On my twitter feed, I decided to do a bit of year end fun by asking folks which of four key developments: whether they be in open banking, AI/machine learning, digital currencies or quantum computing/big data, would prove to have been most significant for 2019.
Interestingly, respondents to the poll exhibited an overwhelming sense that the most significant advances in the fintech ecosystem in 2019 came from digital currencies. Indeed, among the four options I presented, 54.2 percent of respondents thought digital currencies would prove most consequential, followed by quantum computing and big data at 17.6 percent, AI/machine learning at 16.2 percent, and open banking at 12 percent.
I’m a little practical about these kinds of things and attribute the results in part to the fact that crypto-Twitter is a real thing, with the social media app as the tool of choice for communication among many die-hards. So more digital currency buffs may be following me, or have come across the retweets. But the lead was still striking.
But that wasn’t the only thing that caught my eye. What was equally interesting was how, once one moves beyond digital currencies, the relative significance of developments in other areas was anyone’s guess. Quantum computing and big data did not garner a perceptively larger sense of significance than AI and machine learning. Open banking was a bit distant, but by no means viewed as irrelevant.

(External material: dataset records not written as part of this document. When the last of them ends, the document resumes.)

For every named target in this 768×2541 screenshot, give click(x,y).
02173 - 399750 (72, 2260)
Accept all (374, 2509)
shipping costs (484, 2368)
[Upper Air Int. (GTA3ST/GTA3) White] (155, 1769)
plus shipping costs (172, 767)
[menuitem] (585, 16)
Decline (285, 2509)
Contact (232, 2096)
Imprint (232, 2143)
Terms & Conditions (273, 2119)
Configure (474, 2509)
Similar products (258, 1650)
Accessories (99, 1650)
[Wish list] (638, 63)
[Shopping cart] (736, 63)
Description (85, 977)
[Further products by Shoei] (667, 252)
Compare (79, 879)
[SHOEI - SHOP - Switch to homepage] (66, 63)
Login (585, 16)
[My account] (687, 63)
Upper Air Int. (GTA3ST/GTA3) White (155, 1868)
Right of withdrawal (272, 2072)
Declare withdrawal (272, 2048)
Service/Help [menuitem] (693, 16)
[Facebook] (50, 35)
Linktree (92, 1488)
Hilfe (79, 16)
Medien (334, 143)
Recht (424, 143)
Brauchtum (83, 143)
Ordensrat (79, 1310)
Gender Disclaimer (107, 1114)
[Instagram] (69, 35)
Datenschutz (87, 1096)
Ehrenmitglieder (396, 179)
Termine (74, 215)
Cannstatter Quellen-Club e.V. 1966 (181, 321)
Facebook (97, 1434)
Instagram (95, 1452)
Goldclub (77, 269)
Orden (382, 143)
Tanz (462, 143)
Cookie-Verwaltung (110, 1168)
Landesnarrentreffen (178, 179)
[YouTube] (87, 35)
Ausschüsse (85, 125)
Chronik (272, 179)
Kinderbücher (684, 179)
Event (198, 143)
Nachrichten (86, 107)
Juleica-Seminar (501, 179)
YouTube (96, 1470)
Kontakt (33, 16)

In the end, this kind of batched grouping seems to suggest a general sense that the future, too, is anyone’s guess, as is the ultimate impact of any of these emerging technologies on finance and financial regulation. And that the absence of predictability should be expected and continue for the foreseeable future. After all, given the very interconnectivity of the various trends in the industry, some technologies may not get to the finish line of market dominance, or even acceptance, without continuing innovation in the other nooks and crannies of the fintech ecosystem.